GIVEN ENTRIES |
↓↓↓
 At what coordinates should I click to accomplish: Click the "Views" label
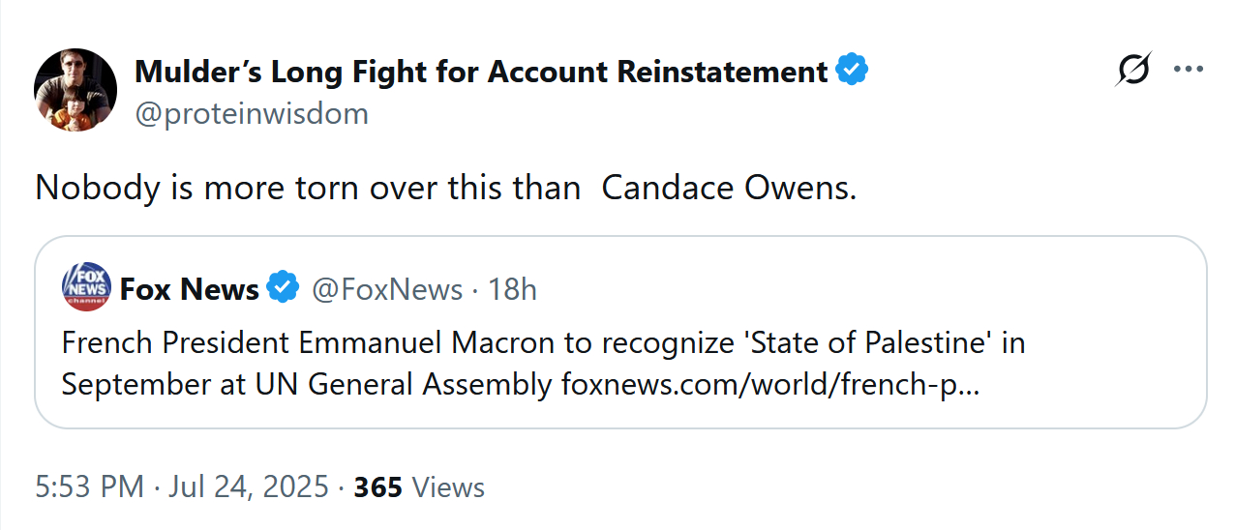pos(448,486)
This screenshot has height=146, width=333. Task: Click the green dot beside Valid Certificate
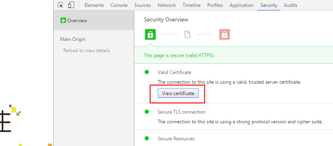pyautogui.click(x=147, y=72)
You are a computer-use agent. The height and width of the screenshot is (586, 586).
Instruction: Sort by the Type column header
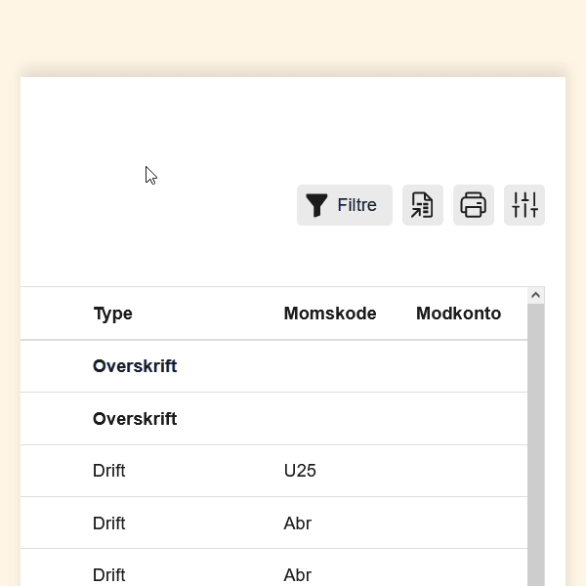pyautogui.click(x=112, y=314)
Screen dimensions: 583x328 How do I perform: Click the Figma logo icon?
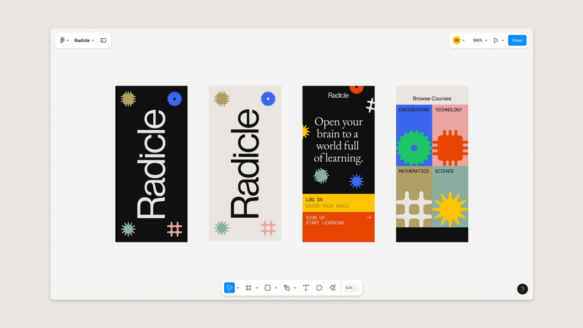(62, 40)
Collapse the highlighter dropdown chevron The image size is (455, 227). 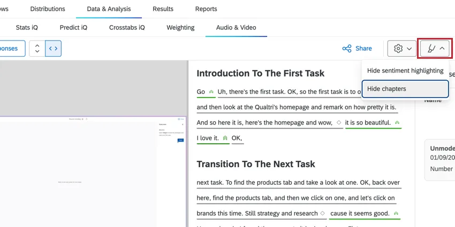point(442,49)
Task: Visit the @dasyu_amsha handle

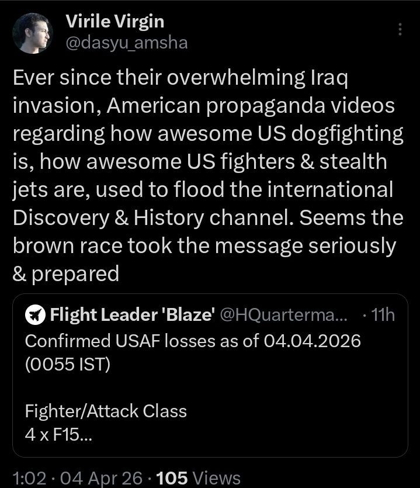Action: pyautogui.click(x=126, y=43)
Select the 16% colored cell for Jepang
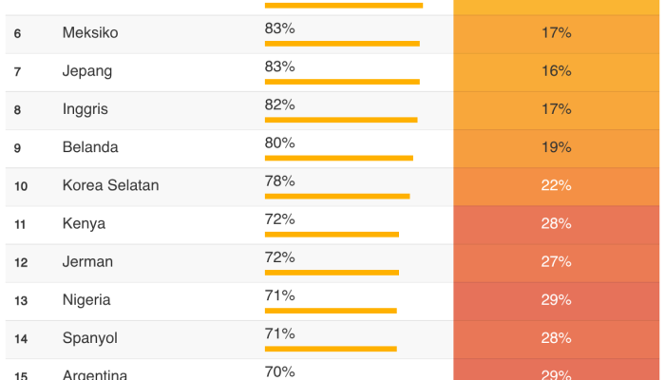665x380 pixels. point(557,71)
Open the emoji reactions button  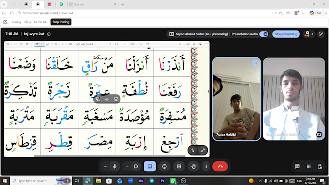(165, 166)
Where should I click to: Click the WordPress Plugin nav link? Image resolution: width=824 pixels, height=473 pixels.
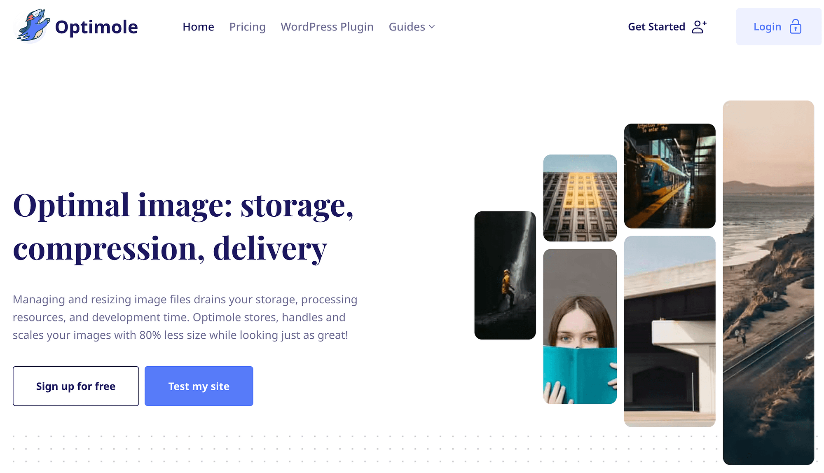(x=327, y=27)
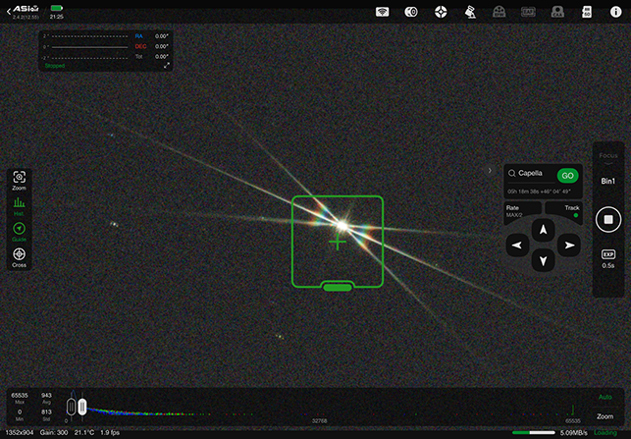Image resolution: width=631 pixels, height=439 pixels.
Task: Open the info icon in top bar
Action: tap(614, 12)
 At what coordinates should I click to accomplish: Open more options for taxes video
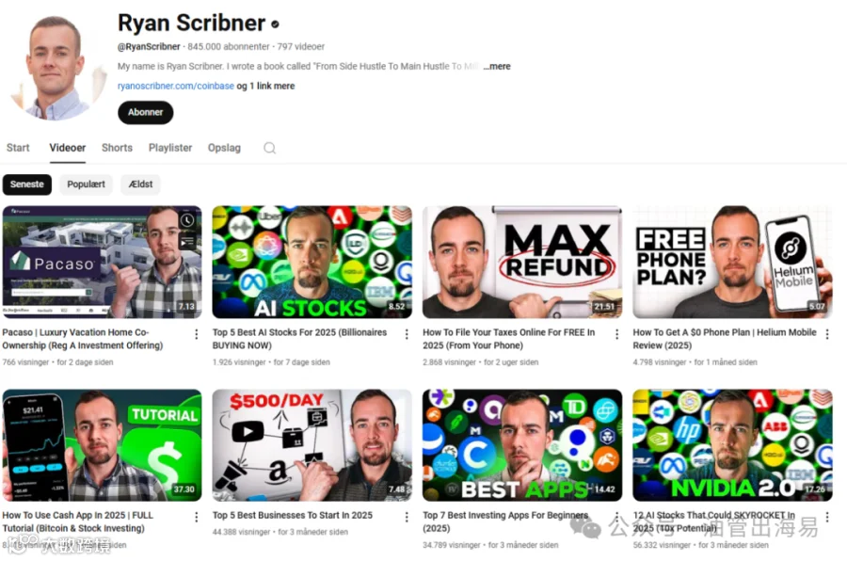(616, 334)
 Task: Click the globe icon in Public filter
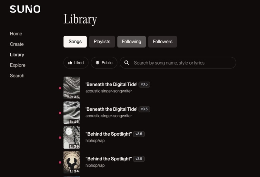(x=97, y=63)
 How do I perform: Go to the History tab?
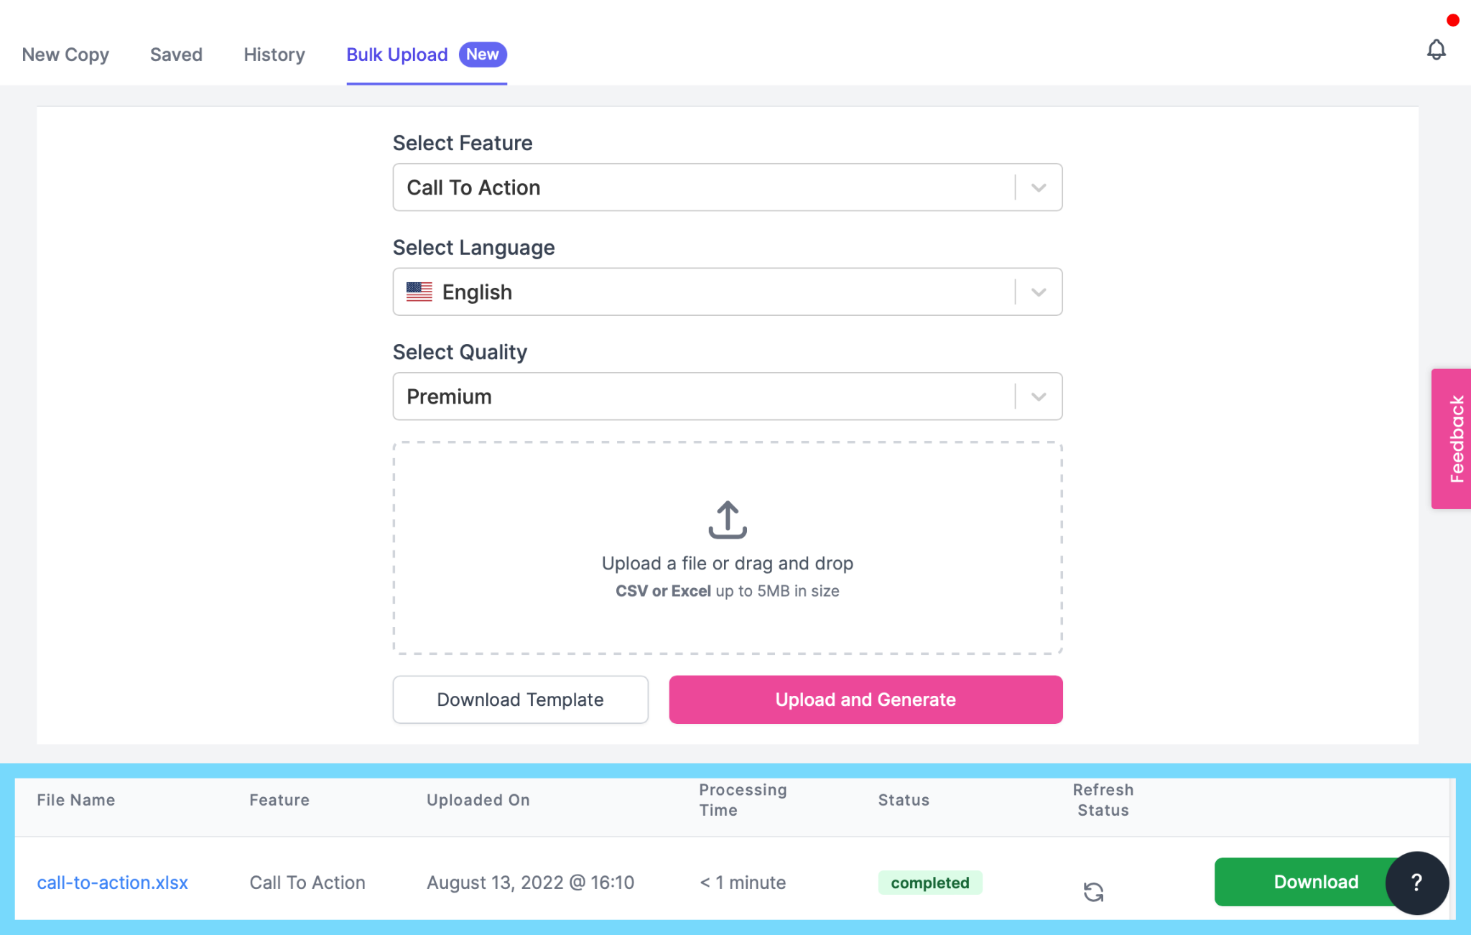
↑↑↑
WHAT IS BEING ASKED |
Please pull out every line from the one containing "Where should I" through the end of the lines, inclusive, and reproduce them word for word. Leave the pictures out of your answer.

EXERCISE ANSWER |
Where should I click to: Click the WordPress Plugin nav link? Image resolution: width=824 pixels, height=473 pixels.
(x=327, y=27)
Image resolution: width=631 pixels, height=439 pixels.
Task: Open the info icon in top bar
Action: tap(614, 12)
 At what coordinates should I click to accomplish: Open more options for taxes video
(616, 334)
 Task: Click the globe icon in Public filter
(x=97, y=63)
 How do I perform: Go to the History tab?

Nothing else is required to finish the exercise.